Projects that come out of the clubhouses are as varied as the students themselves. In one instance, an after-school program in Jordan connected with one in Ireland via computer so students could exchange music they had created. Students were able to learn from one another and gain exposure to a different culture.

As the clubhouses grew, similar programs also gained in popularity. The IDEAS Institute created an opportunity for leaders in these programs to share what has worked in their communities and to brainstorm.

"We were looking for people who were looking for new opportunities in education," said Rachel Garber, project director for the IDEAS Institute, who chose 20 out of 350 applicants to receive the fellowships, which included transportation to MIT, room and board.

The group was looking for a specific kind of applicant: one who had worked in a low-income area, had at least two years of experience and who had a clear passion for his or her work, said Garber. Additionally, she said they were looking for a diverse group of men and women who would implement what they learned in their own technology centers. The rigorous application process included an essay. "We were looking for people who were thoughtful in the process," Garber said.

Though 20 fellows were selected, Oyalegan Olayiwola Morris, a fellow from Nigeria, was unable to attend last week's session because of visa issues.

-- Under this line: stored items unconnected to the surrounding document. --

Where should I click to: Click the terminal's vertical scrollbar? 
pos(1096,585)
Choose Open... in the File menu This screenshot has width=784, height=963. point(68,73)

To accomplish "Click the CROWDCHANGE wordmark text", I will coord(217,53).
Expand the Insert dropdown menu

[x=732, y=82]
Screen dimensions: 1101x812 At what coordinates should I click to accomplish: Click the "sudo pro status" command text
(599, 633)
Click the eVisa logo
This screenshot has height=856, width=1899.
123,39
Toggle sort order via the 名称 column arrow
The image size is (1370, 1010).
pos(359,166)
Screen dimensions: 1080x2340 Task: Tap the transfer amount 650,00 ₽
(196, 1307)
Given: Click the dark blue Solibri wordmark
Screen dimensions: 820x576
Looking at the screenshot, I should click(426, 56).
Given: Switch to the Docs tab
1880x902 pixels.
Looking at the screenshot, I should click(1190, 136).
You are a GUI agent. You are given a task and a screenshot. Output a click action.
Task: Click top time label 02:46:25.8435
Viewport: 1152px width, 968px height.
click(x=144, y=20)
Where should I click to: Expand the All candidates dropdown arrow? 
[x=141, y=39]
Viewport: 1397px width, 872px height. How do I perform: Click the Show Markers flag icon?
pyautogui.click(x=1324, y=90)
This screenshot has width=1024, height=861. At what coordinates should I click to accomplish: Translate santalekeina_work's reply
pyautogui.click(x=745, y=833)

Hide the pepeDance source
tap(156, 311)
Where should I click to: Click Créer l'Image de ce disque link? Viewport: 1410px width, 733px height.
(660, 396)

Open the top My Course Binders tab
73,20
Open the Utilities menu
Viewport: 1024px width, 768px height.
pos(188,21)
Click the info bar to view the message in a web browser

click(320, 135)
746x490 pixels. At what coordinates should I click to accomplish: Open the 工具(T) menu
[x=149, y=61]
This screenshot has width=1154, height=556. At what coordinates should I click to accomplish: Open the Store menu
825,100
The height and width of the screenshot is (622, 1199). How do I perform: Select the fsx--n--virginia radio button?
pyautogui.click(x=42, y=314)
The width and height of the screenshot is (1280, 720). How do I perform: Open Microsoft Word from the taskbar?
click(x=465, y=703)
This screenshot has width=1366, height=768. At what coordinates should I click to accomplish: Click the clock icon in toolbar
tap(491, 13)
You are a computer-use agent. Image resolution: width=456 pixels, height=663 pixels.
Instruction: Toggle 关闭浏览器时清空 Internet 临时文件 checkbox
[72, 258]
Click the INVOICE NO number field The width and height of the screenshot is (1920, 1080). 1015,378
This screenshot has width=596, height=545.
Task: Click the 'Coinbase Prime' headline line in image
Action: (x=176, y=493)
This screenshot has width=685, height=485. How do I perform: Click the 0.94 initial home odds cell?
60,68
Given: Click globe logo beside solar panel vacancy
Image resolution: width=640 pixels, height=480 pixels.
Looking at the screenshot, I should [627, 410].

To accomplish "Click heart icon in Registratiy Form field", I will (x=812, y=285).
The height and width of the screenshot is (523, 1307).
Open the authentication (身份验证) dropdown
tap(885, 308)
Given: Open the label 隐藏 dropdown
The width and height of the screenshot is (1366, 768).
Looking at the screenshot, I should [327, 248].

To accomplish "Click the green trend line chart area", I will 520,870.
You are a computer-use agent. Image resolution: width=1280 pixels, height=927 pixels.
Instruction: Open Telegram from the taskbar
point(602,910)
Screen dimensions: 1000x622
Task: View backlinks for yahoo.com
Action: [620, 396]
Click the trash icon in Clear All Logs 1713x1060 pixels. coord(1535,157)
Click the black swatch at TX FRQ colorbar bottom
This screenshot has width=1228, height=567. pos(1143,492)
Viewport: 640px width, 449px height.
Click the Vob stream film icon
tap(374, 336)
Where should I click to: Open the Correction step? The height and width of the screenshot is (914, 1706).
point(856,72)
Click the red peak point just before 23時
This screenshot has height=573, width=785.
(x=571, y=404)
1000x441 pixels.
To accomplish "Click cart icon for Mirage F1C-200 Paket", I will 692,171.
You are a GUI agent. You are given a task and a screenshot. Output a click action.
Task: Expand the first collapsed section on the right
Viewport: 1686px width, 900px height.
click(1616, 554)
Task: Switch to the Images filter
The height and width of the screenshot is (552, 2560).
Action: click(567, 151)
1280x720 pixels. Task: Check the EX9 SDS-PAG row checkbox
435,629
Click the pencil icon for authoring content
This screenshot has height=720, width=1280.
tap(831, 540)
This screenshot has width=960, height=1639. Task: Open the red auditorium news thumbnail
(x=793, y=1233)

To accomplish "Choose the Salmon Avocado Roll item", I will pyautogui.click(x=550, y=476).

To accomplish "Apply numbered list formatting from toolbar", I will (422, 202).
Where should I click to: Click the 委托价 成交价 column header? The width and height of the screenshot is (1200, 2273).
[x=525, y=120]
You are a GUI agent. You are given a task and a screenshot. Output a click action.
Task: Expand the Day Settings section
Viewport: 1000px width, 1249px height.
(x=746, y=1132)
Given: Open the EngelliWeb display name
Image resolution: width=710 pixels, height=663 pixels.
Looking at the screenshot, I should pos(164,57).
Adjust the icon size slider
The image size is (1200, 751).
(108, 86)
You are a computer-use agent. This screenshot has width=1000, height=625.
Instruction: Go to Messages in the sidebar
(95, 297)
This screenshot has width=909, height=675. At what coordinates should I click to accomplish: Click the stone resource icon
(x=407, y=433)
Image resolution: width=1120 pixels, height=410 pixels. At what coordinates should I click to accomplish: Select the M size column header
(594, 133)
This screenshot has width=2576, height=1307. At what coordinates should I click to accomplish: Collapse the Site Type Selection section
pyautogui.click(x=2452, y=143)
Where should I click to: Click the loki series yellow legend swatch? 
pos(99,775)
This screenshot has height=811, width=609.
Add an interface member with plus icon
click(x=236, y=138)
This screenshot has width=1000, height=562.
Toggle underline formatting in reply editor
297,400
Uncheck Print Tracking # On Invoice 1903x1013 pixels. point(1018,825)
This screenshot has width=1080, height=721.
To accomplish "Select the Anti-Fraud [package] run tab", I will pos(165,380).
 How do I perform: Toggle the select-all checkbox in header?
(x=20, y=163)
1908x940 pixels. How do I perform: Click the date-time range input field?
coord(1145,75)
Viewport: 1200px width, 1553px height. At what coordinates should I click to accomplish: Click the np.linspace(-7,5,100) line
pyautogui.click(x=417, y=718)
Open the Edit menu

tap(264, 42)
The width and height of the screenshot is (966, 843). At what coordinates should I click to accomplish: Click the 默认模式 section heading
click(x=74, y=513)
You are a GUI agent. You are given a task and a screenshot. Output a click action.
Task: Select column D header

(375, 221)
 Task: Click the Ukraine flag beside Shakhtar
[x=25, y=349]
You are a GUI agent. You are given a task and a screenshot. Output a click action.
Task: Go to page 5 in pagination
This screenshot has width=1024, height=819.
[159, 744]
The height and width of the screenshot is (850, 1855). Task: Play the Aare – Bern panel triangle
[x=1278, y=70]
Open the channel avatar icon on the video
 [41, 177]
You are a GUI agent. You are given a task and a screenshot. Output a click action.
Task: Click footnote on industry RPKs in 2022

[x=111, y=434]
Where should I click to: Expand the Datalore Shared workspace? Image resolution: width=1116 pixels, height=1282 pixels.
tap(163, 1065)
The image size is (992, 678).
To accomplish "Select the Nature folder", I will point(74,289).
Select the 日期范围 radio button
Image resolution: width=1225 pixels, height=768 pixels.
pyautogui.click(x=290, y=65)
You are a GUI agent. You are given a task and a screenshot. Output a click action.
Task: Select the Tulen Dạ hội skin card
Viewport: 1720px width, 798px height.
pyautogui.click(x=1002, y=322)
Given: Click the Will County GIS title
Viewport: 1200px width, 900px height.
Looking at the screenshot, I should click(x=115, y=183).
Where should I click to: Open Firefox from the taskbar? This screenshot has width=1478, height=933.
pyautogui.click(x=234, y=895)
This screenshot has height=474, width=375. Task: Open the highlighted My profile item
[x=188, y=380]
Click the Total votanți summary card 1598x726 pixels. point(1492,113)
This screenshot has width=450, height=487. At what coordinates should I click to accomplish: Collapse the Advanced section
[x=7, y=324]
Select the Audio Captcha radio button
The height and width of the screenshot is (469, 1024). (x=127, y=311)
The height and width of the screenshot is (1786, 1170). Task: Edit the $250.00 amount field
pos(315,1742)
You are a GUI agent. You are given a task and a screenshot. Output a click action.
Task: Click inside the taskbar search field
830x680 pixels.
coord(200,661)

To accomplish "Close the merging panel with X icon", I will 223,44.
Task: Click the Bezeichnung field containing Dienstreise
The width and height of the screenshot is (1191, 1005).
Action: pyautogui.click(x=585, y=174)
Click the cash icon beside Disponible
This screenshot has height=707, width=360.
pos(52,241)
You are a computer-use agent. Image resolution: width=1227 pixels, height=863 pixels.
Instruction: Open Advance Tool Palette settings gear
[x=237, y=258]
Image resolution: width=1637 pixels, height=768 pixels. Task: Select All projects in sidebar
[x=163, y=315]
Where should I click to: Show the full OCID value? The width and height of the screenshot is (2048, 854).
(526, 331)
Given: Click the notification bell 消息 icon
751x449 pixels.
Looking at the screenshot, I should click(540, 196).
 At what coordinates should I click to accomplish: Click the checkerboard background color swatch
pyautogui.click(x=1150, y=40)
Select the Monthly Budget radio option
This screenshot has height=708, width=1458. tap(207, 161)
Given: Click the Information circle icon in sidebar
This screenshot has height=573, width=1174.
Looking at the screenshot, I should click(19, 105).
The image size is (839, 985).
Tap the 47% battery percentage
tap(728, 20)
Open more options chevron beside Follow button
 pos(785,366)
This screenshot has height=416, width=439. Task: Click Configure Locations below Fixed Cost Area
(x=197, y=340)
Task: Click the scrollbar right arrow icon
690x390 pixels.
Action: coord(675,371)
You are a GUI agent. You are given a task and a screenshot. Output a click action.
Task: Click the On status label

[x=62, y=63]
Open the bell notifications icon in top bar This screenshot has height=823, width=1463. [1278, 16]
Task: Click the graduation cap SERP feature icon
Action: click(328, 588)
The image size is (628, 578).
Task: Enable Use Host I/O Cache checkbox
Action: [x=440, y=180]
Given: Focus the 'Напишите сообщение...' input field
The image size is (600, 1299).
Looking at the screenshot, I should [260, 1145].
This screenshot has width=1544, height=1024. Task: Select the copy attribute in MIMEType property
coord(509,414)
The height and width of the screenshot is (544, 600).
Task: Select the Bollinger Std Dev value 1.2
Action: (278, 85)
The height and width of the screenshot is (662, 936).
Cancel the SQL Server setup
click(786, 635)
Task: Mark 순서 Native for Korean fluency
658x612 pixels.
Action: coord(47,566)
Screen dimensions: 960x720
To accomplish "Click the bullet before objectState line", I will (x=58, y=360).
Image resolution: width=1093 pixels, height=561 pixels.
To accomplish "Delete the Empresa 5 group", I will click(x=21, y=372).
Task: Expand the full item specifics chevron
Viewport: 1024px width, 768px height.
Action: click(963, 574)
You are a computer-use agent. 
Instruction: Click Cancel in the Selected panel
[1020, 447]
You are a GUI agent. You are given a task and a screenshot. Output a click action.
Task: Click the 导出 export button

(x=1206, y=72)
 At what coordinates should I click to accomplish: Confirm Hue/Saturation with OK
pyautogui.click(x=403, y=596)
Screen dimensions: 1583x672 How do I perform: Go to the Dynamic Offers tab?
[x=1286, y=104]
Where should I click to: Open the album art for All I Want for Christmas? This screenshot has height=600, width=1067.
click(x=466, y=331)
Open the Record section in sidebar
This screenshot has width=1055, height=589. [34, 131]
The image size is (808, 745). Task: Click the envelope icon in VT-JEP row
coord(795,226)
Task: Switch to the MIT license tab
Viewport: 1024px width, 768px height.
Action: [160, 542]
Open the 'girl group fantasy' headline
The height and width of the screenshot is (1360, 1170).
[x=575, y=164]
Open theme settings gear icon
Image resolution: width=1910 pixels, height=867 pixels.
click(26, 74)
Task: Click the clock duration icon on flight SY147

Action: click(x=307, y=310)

The 19 remaining fellows spent the week sharing information about projects that worked in their communities and ideas for the future.

For example, fellow Luversa Sullivan, coordinator for the Tacoma Computer Clubhouse in Washington, created a model job shadowing and internship program for students at such companies as Microsoft, Intel and Reliacom. And fellow Jennifer Sly, coordinator for the Center for Technology and Science at the Jacob A. Riis Neighborhood Settlement in Queens, N.Y., worked on an "intergenerational photography project." Students interviewed and photographed senior citizens at Riis, the largest public housing project in the country. Students learned not only about digital editing and software, but also about their neighbors.

Fellow Yael Sandberg of São Paulo, Brazil, works on projects that merge art and technology as the director of the Cidade Escola Aprendiz in Brazil. The roughly 600 students and young people in her program have taken on a number of city revitalization projects, she said, learning a bit about art history and creative expression as they worked to clean, paint and dramatically change the appearance of several areas that had become run-down and, in some cases, dangerous.

The students took a year to plan and execute a wall mural bursting with bright colors in an alley that had once been unsafe. "They learned to give another function to the place," Sandberg said.

Sandberg said the opportunity to meet others who share her passion was thrilling. "When I heard about this opportunity to share, it was more than motivation to apply. It was a dream," she said. She said she hopes students who leave her program do so with the sense that life and learning are intertwined--a philosophy she believes MIT exemplifies.

Resnick said he also hopes the 19 fellows will take a piece of MIT home with them. "There is a spirit at MIT that loves learning-through-creating," he said. "We would like to spread that to the rest of the world."